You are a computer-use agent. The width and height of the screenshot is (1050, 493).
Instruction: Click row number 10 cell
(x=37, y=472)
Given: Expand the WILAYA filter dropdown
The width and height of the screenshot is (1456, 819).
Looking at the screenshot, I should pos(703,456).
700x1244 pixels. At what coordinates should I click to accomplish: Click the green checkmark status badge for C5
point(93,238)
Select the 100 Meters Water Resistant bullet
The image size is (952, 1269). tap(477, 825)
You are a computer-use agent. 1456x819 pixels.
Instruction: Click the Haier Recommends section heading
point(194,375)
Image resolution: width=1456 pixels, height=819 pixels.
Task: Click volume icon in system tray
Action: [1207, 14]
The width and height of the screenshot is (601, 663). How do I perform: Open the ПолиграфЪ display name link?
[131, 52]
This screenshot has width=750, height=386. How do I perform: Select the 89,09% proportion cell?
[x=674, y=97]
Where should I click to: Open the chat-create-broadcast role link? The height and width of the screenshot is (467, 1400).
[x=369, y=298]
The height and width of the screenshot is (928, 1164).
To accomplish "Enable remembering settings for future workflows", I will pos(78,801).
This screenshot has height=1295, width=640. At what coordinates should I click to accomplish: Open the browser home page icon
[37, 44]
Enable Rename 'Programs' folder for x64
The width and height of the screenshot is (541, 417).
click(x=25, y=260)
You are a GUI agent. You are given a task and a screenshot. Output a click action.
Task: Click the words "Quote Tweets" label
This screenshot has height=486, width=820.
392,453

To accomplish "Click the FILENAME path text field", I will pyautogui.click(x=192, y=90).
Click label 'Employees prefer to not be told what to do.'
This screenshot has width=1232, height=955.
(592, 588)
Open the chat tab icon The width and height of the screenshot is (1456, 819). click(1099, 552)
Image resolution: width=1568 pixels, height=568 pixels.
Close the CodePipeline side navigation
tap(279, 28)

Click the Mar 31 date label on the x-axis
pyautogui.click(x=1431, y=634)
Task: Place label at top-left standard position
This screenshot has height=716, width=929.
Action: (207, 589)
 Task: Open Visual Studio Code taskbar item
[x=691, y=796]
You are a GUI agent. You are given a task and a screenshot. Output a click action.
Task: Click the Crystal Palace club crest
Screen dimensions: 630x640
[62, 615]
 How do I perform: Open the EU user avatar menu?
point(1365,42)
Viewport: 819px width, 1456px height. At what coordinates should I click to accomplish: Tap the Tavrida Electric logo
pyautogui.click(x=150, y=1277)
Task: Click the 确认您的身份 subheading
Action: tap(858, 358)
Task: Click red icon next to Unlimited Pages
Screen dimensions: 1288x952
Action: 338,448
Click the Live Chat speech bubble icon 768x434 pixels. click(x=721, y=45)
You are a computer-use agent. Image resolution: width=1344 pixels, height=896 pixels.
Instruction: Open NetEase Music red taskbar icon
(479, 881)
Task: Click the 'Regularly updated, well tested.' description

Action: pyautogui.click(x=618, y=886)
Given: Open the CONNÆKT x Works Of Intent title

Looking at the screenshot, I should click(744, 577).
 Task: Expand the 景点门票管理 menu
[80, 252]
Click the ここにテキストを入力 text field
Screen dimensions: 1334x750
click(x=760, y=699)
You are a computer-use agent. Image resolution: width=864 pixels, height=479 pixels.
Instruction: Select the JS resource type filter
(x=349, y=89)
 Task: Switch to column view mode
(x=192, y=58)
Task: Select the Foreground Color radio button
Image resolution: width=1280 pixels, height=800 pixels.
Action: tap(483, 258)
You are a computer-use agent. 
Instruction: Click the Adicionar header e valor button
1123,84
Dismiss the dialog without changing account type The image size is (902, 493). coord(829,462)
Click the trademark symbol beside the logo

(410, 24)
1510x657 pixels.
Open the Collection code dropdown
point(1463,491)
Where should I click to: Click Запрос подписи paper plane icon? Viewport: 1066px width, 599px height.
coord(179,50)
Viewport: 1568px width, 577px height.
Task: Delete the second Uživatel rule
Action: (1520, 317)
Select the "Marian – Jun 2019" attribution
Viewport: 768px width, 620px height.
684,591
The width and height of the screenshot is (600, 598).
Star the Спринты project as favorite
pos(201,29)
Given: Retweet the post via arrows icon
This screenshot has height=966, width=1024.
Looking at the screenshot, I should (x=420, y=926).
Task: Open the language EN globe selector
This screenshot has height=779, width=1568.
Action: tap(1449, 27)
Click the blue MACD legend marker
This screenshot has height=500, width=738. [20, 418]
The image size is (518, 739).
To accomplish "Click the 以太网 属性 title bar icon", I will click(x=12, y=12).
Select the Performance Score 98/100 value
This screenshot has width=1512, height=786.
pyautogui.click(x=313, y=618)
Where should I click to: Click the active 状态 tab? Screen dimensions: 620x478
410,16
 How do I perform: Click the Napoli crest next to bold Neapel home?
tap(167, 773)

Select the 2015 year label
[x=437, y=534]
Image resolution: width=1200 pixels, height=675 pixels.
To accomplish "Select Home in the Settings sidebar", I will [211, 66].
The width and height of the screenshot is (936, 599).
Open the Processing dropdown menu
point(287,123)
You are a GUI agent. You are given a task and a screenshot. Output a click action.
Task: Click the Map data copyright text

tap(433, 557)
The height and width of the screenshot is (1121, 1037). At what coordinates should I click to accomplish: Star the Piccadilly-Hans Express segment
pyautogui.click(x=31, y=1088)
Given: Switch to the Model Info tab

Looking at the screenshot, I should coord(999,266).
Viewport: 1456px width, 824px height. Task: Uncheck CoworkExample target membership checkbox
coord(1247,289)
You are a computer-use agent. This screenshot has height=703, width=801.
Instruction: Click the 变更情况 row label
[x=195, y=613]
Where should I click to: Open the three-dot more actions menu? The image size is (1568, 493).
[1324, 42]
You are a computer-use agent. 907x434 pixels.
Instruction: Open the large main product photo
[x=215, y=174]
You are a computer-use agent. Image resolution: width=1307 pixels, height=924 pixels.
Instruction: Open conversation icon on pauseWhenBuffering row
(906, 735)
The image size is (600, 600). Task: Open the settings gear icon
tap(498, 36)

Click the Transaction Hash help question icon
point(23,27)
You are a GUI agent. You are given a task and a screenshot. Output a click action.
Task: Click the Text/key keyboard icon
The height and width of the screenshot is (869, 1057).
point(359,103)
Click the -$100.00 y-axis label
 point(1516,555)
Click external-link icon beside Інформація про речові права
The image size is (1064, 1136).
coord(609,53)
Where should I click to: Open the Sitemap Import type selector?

■ ■ ■

Reproduce, without alteration, the lines of the data from the first line through the line containing "Action: [1207, 14]", including both.

You are a computer-use agent. The width and height of the screenshot is (1050, 493).
Instruction: Click row number 10 cell
(x=37, y=472)
Given: Expand the WILAYA filter dropdown
The width and height of the screenshot is (1456, 819).
Looking at the screenshot, I should pos(703,456).
700x1244 pixels. At what coordinates should I click to accomplish: Click the green checkmark status badge for C5
point(93,238)
Select the 100 Meters Water Resistant bullet
The image size is (952, 1269). tap(477, 825)
You are a computer-use agent. 1456x819 pixels.
Instruction: Click the Haier Recommends section heading
point(194,375)
Image resolution: width=1456 pixels, height=819 pixels.
Task: Click volume icon in system tray
Action: [1207, 14]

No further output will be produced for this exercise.